__Written task__
Please update the material between the lines holding "Viewport: 1366px width, 768px" and "Action: 27,259", inclusive, replacing "Collapse" with "Expand" and keeping everything else the same. Return only those lines.

Source data
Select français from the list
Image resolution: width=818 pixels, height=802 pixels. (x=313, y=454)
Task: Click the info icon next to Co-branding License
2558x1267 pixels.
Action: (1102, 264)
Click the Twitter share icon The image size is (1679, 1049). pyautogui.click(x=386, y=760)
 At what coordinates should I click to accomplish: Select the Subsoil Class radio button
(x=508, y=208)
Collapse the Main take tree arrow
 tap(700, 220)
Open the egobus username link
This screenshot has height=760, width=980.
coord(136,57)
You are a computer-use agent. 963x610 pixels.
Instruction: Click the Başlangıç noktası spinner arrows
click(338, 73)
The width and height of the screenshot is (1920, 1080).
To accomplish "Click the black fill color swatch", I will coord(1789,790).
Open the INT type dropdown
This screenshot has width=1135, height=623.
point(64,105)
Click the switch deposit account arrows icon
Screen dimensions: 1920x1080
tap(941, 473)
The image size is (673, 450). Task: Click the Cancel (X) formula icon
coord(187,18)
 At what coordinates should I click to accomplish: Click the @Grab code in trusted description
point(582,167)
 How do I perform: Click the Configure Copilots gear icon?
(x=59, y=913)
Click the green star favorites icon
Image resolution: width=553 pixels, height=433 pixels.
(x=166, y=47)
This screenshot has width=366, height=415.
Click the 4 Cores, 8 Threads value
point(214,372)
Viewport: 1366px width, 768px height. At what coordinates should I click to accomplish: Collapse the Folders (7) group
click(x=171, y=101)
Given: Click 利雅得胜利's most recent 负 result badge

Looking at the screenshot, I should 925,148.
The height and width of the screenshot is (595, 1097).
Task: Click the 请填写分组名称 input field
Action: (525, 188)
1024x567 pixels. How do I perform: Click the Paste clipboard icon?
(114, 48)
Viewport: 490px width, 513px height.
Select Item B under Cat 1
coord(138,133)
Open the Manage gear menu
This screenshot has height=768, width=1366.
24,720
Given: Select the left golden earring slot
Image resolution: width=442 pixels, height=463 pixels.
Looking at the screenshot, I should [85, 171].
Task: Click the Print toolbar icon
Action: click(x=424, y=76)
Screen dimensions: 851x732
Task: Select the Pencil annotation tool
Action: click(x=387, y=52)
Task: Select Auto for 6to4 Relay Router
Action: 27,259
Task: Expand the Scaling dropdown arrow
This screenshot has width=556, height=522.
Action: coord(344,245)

__Exercise output__
Viewport: 1366px width, 768px height. At what coordinates should I click to accomplish: Expand the Folders (7) group
click(x=171, y=101)
Given: Click 利雅得胜利's most recent 负 result badge

Looking at the screenshot, I should 925,148.
The height and width of the screenshot is (595, 1097).
Task: Click the 请填写分组名称 input field
Action: (525, 188)
1024x567 pixels. How do I perform: Click the Paste clipboard icon?
(114, 48)
Viewport: 490px width, 513px height.
Select Item B under Cat 1
coord(138,133)
Open the Manage gear menu
This screenshot has height=768, width=1366.
24,720
Given: Select the left golden earring slot
Image resolution: width=442 pixels, height=463 pixels.
Looking at the screenshot, I should [85, 171].
Task: Click the Print toolbar icon
Action: click(x=424, y=76)
Screen dimensions: 851x732
Task: Select the Pencil annotation tool
Action: click(x=387, y=52)
Task: Select Auto for 6to4 Relay Router
Action: 27,259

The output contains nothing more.